In the field of public relations, understanding the concept of a brand is not only key and valuable, but also job determining.

A company builds itself around a notion, a product or an image- its brand. A brand is defining and incredibly persuasive. It’s the most powerful tool of any business. You know this. You’ve learned this in all of your PR courses.

So, when you apply for your first job this is what you do…

Being the over-achieving applicant, you study the brand like it’s your new life manual. At the interview, you do everything right.

You dress professionally, have your portfolio and resume and most importantly, show up early. The secretary escorts you into a room that could ultimately change your life, and you take a seat in front of, who you hope to be, a fellow employee in the near future. The employer is thinking “Well dressed, punctual, seems nice- and exactly like the other 20 people that just walked through this door.” He asks you to talk about yourself, curious to know what sets you apart from the rest.

You draw a blank. That wasn’t in your life manual. You quickly flip through the pages, mentally– nothing. Nervously, you look to your resume, hoping to find the answer you may have squeezed in on the black and white, all-telling document of the last four years of your life.

Understanding who you are, what you’re all about and what your own brand is can be just as important as it is to understand the brand of a future employer.

How will you stick out from all of the other applicants?
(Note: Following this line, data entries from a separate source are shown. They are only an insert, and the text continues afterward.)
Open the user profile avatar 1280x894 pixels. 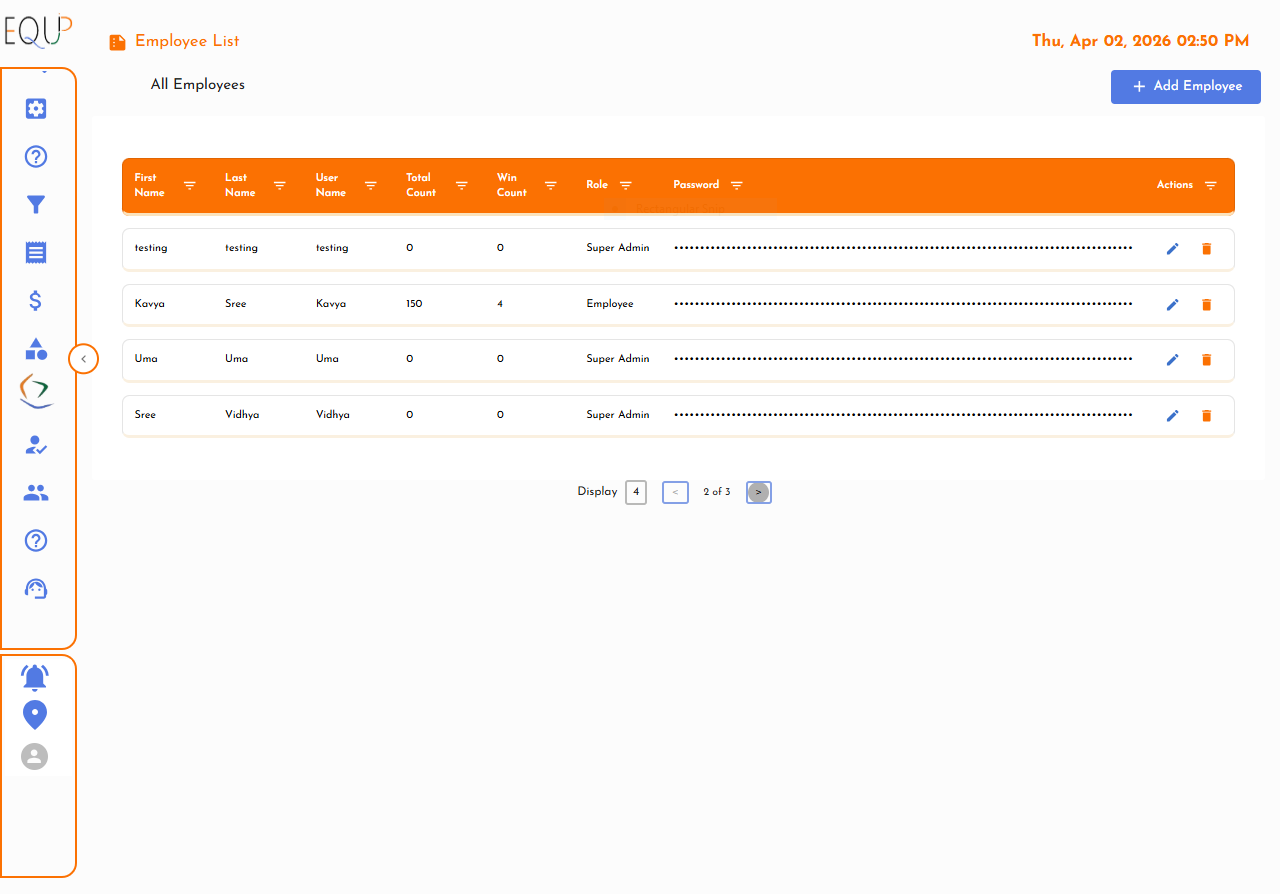tap(35, 756)
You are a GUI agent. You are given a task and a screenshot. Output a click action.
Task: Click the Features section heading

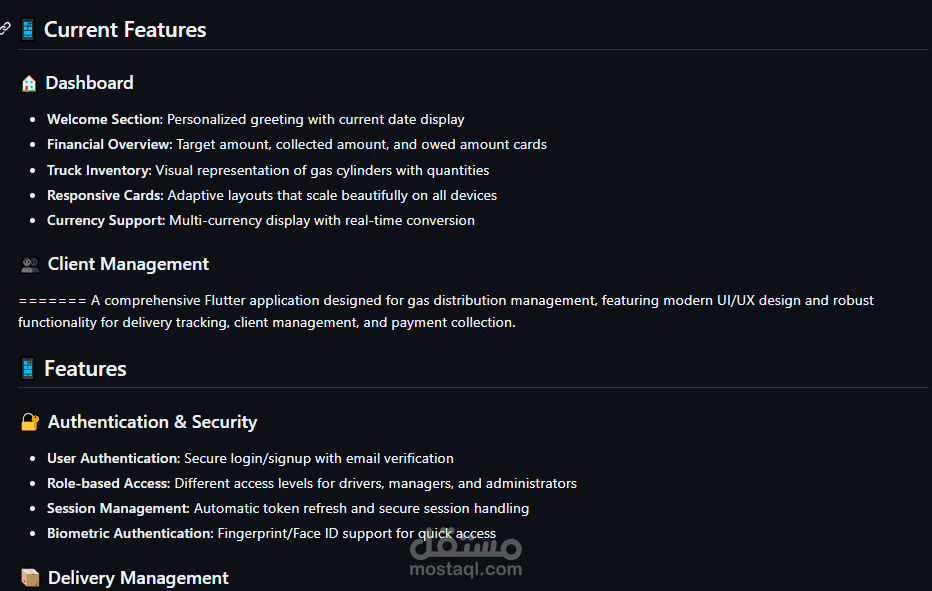tap(85, 369)
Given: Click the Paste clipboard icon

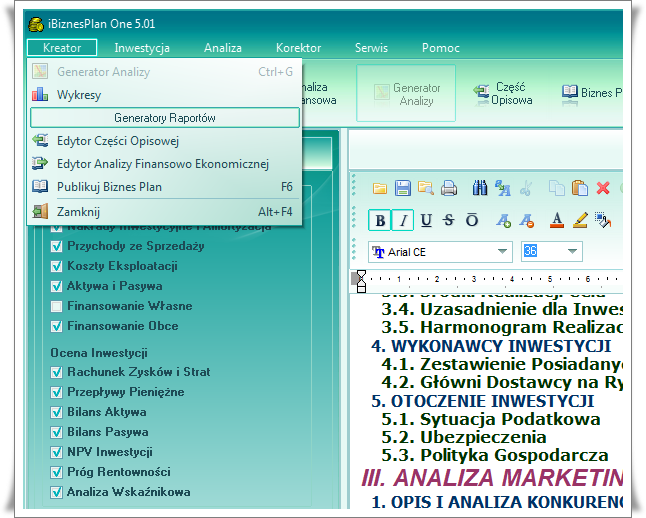Looking at the screenshot, I should 580,188.
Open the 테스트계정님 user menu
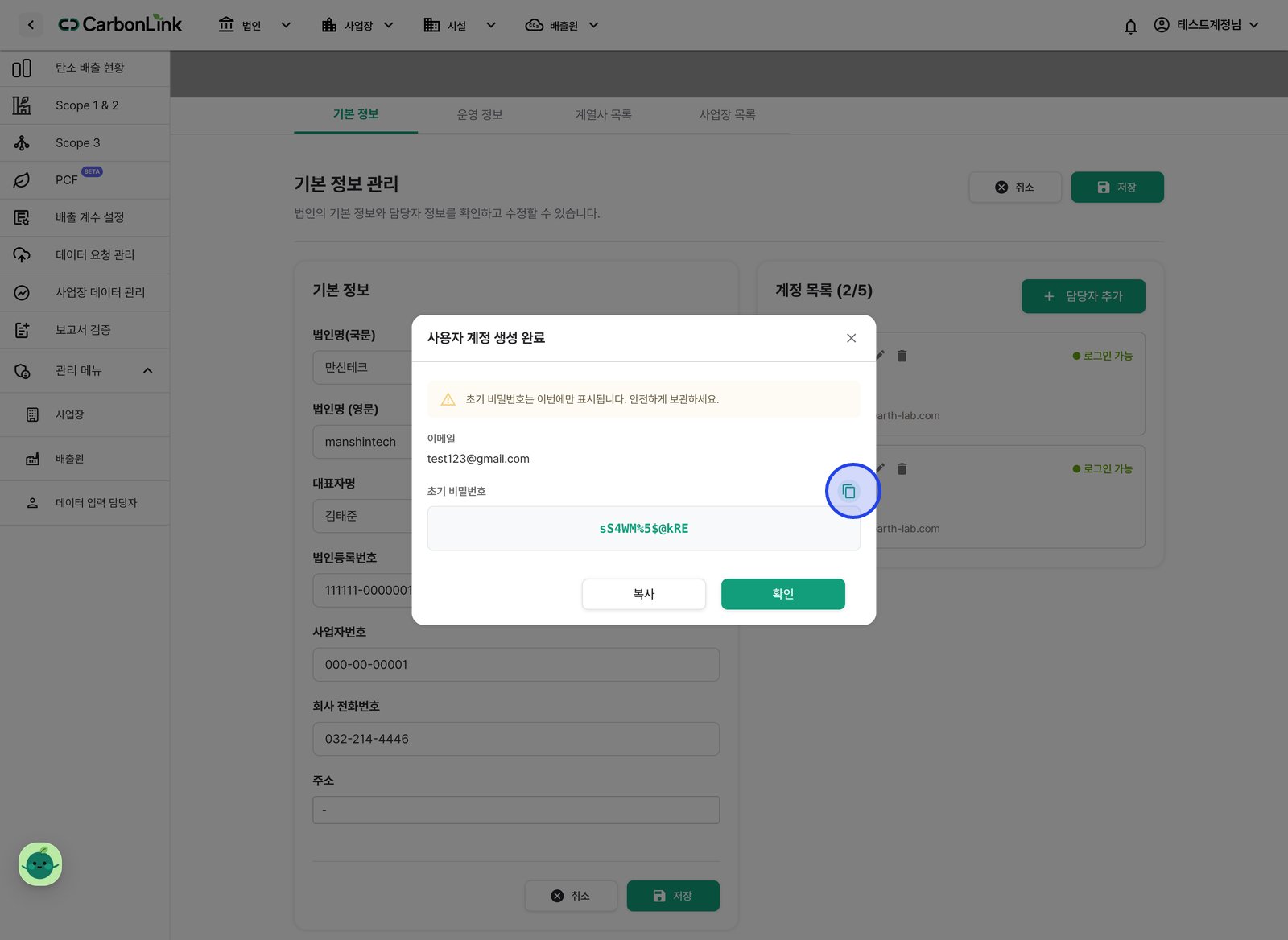 point(1206,25)
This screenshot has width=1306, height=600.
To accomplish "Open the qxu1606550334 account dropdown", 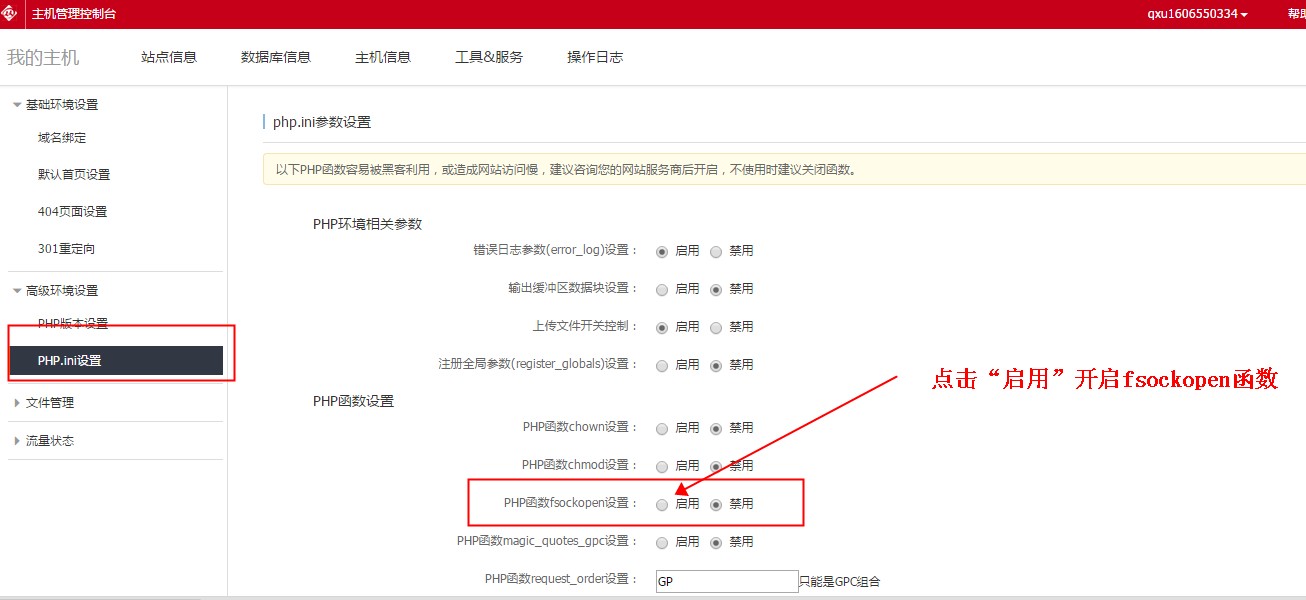I will coord(1197,14).
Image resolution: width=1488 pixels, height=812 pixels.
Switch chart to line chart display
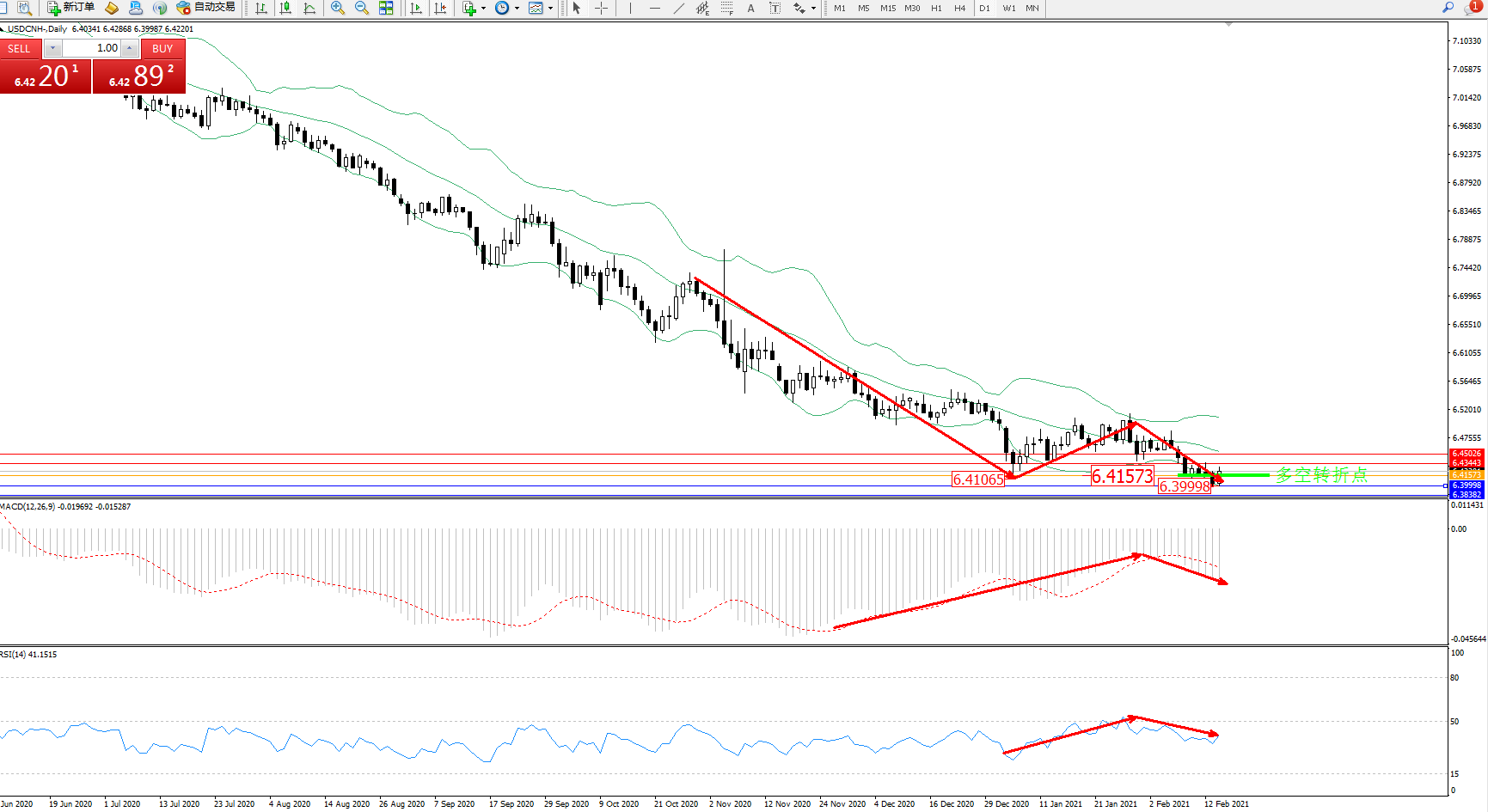coord(309,8)
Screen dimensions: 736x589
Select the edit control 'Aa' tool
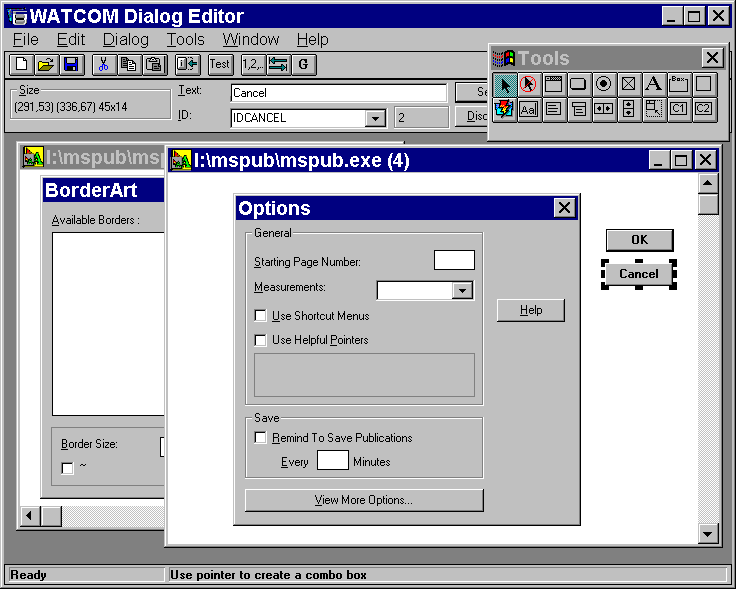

How can you market yourself for any job you desire?

Here are a couple tips to begin developing your own professional brand.

  1. Discover and embrace your key personality traits.
  2. Define what type of worker you are.
  3. Admit to your obsessions and hobbies.
  4. Determine goals you’d like to achieve.
  5. What kind of impact would you like to have?
  6. What field of PR do you want to work in?

After you establish the items on this list, make it known.

Whether you do so by creating an online portfolio, editing your social media pages or networking and verbally telling people- share your brand.

Market yourself. Know who you are. After all, how can a company expect you to protect and improve their brand if you’re brand-less yourself?